** start of Page extract **

Dyer, who had leased 'Rangers' Haye Coppice' (fn. 550) in
Pewsham Forest, had since felled 'firewood trees
and timber trees' in 16 acres to the value of £25. (fn. 551)
Proceedings were taken in the Court of Exchequer
by the Attorney-General against those landowners
who refused to compound. In 1607 Robert Baynard
had to answer in respect of 'Blackwell's Ham
Meadows . . . held by him, but claimed for the Crown
as belonging to Chippenham Forest', (fn. 552) and in the
following year Sir James Mervin for lands appurtenant to Compton Basset. (fn. 553) Sir James, together with
Sir Anthony Mildmay, Lady Stapleton, and others,
had to pay fines totalling £754 6s. 8d. and annual
rents of £3 10s. 2d. for 590 acres of assarts in Chippenham and Melksham Forests. (fn. 554) In 1611 Lady
Stapleton, George Lynn, and Thomas Kirkham
were defendants in a similar action 'relative to Close
Wood and other lands held by them'; (fn. 555) they were
adjudged to pay a fine of £36 6s. and an annual rent
of 1s. for 50 acres of assarts, (fn. 556) doubtless on the evidence of the jury before the Chippenham commission in 1612. (fn. 557)

** end of Page extract **
** start of Provided records **

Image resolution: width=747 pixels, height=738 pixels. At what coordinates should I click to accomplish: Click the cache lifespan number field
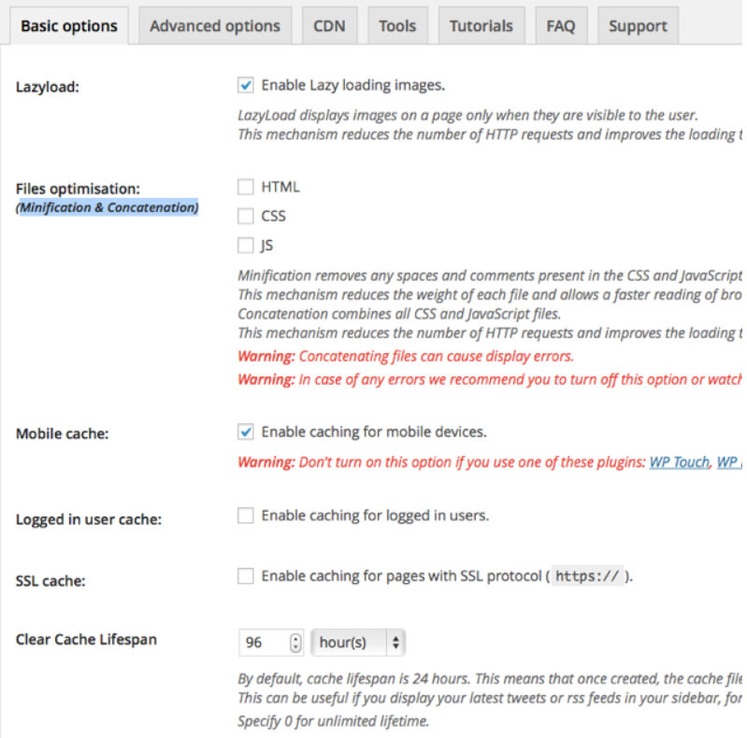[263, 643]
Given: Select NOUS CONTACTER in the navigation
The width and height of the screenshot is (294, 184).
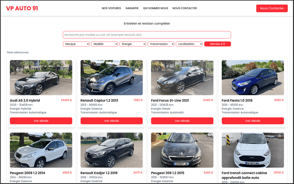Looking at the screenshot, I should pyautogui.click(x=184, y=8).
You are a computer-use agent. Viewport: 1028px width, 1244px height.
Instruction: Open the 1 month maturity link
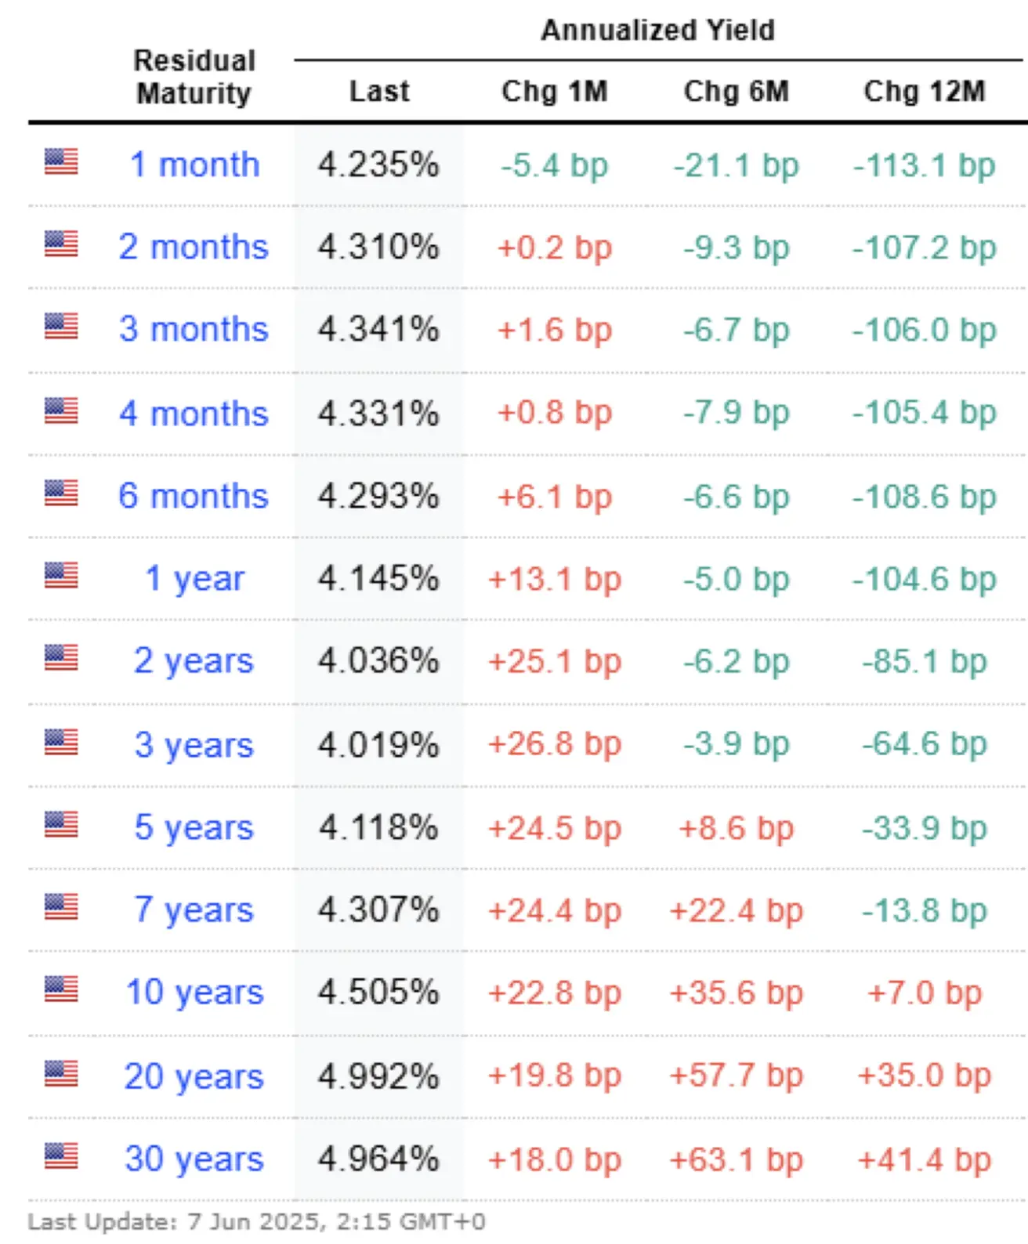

** end of Provided records **

Tasks to perform.
(1) Repeat the three rows that follow the forest passage word for word, leaving out the pictures.
(2) Write what comes next in the forest passage, picking up right after its last sentence.
The forest passage and the rows are separate, unrelated material.

Responses to the exercise.
(1)
Image resolution: width=747 pixels, height=738 pixels. At what coordinates should I click to accomplish: Click the cache lifespan number field
[263, 643]
Given: Select NOUS CONTACTER in the navigation
The width and height of the screenshot is (294, 184).
Looking at the screenshot, I should pyautogui.click(x=184, y=8).
You are a computer-use agent. Viewport: 1028px width, 1244px height.
Instruction: Open the 1 month maturity link

(2)
In 1614 Otho Nicholson, one of the commissioners of 1607, obtained a Crown lease of waste
land appurtenant to the manor of Bromham, to
inclose and 'improve' it. This led to an action in the
Court of Exchequer against the lord of the manor,
Sir Henry Baynard, in which Sir Francis Bacon, as
Attorney-General, claimed the waste for the Crown
'as belonging to the Forest of Melksham alias Blackmore'. (fn. 558) Sir John Dauntsey, Henry Sadler, and
Ambrose Dauntsey were defendants in a similar
action in 1619 regarding 'Parkers and other lands in
Wiltshire'. (fn. 559)
In 1613 a number of defendants had to answer
'for intrusion into the right of common of the pasture grounds of Rowde Hill, belonging to the Crown
as part of the Forest of Melksham'; (fn. 560) in 1616 the
Crown challenged John Fordham's claim to commonage in 'Frith pasture'. (fn. 561)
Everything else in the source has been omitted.